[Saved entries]
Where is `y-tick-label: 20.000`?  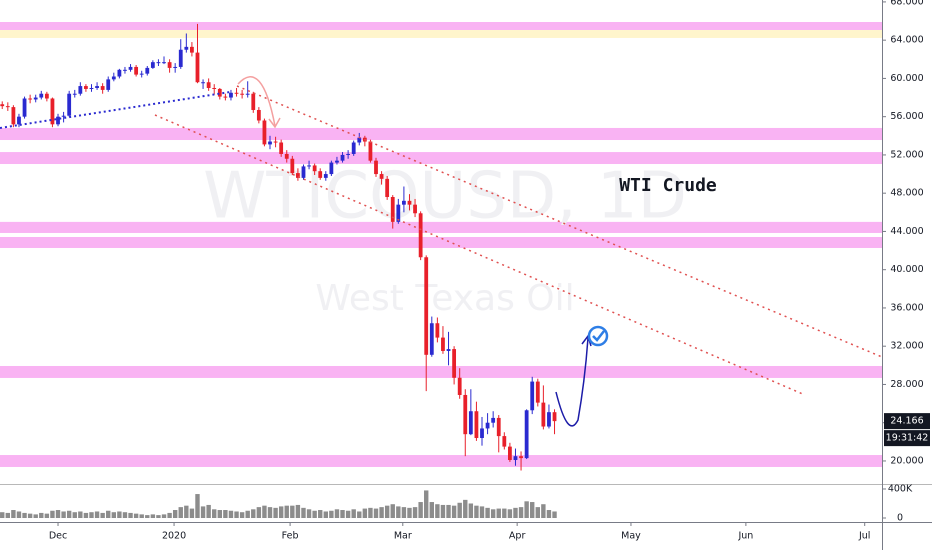 y-tick-label: 20.000 is located at coordinates (906, 460).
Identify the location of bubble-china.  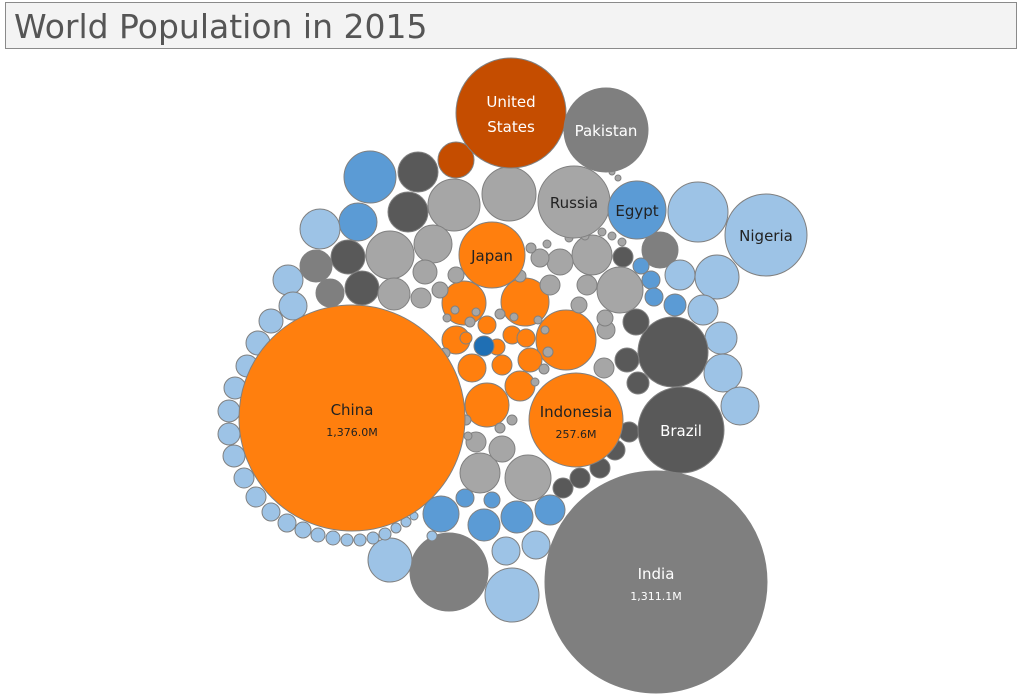
(352, 418).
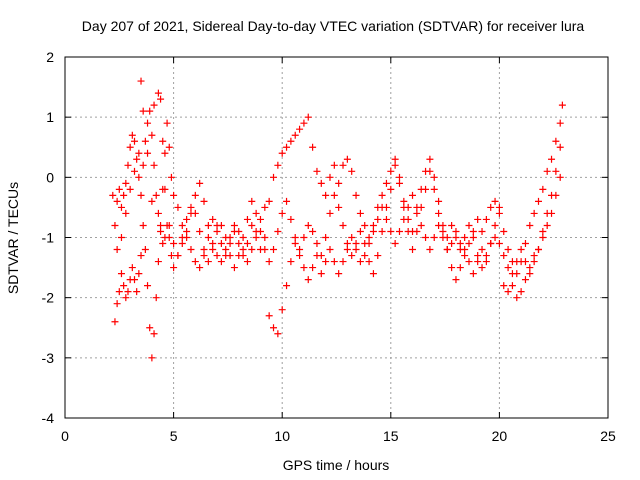 The width and height of the screenshot is (640, 480). Describe the element at coordinates (48, 238) in the screenshot. I see `y-tick-label: -1` at that location.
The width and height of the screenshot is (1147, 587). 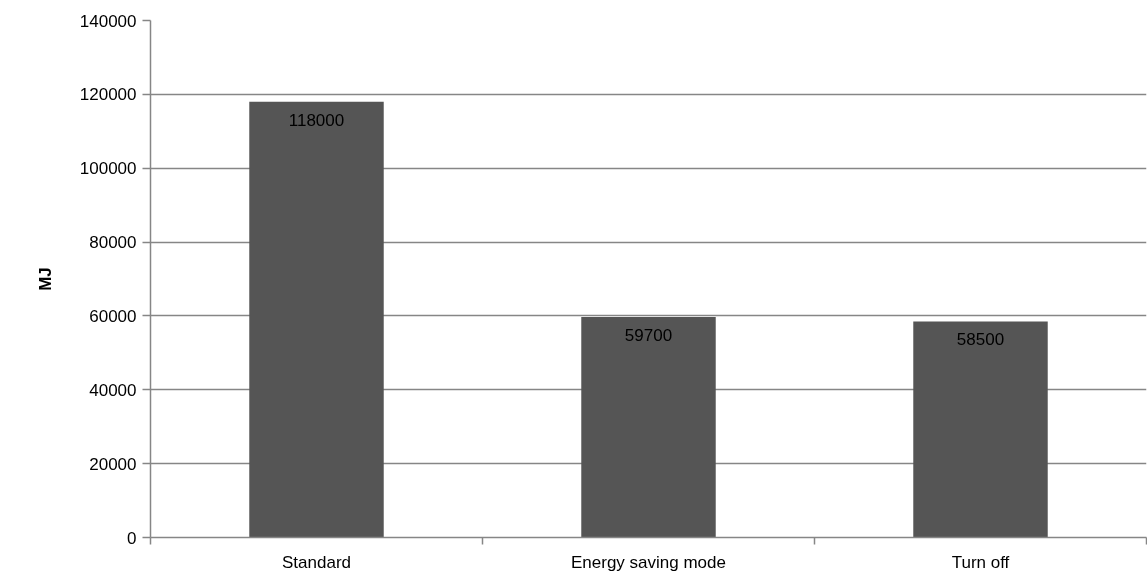 What do you see at coordinates (108, 95) in the screenshot?
I see `y-tick-label: 120000` at bounding box center [108, 95].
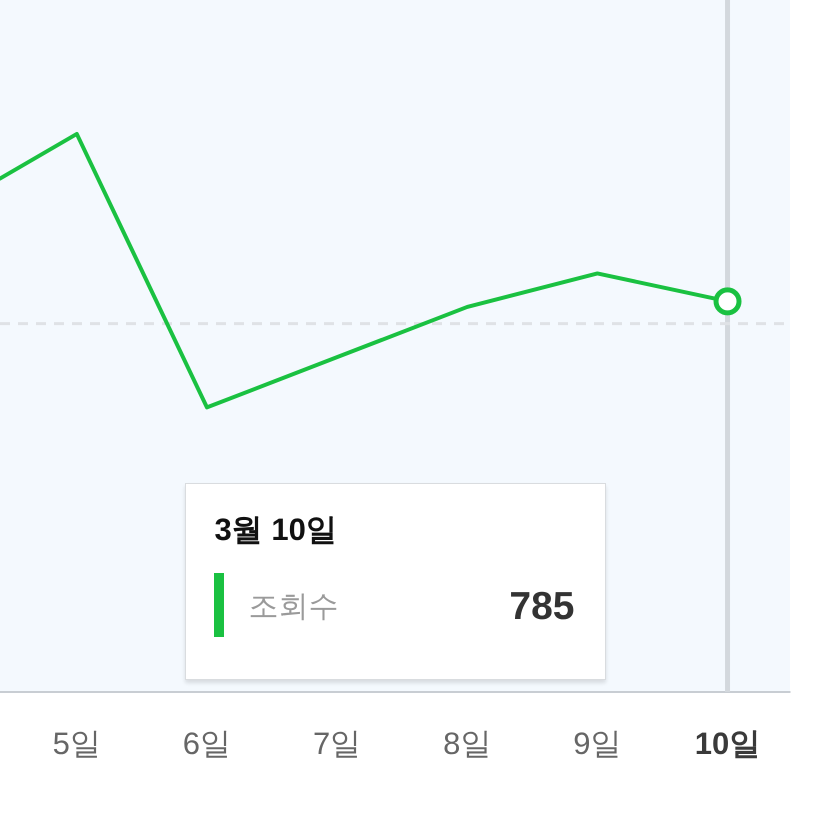 The width and height of the screenshot is (827, 840). What do you see at coordinates (337, 744) in the screenshot?
I see `x-tick-label: 7일` at bounding box center [337, 744].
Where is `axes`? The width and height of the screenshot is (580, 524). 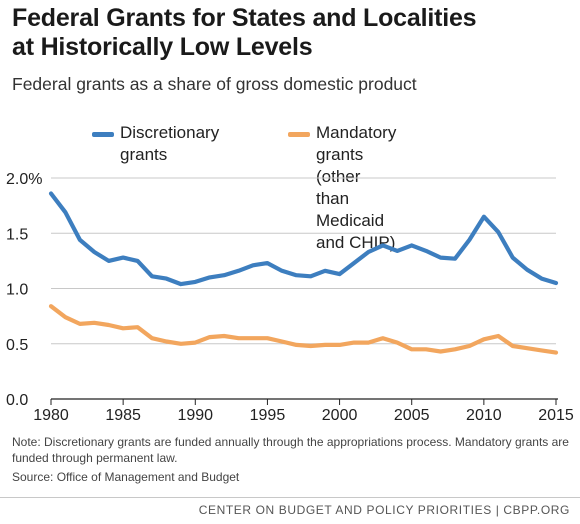
axes is located at coordinates (304, 402).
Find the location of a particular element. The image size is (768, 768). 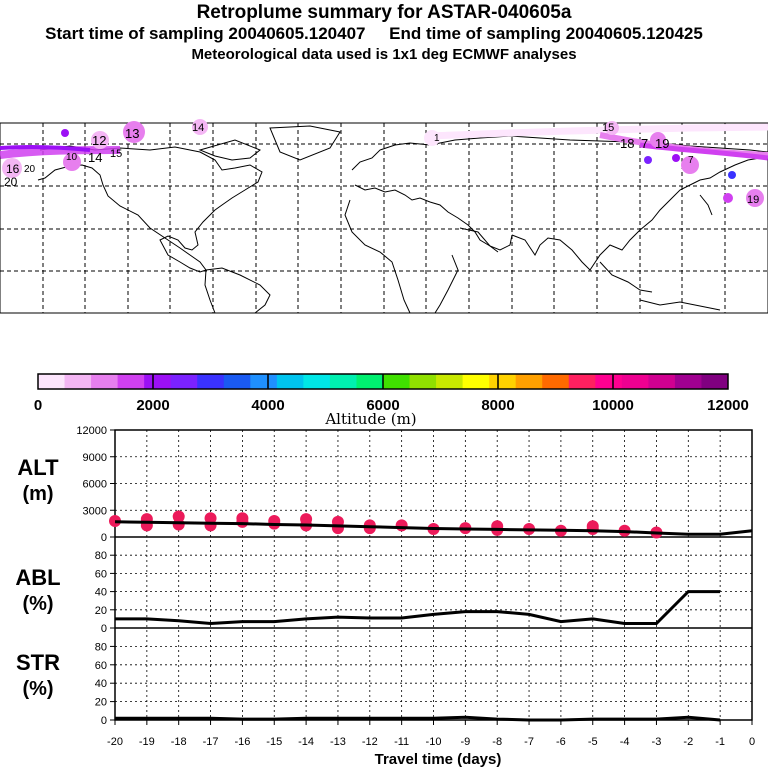

x-tick-label: -6 is located at coordinates (561, 742).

▶ **WHAT YOU HAVE TO DO**:
Please edit the records from the line with "Find the location" through the end of the records, replacing "particular element" with "specific element" and keeping everything else the same. Give back only those lines, and leave the pictures out of your answer.

▶ **WRITTEN ANSWER**:
Find the location of a specific element. The image size is (768, 768). 

x-tick-label: -6 is located at coordinates (561, 742).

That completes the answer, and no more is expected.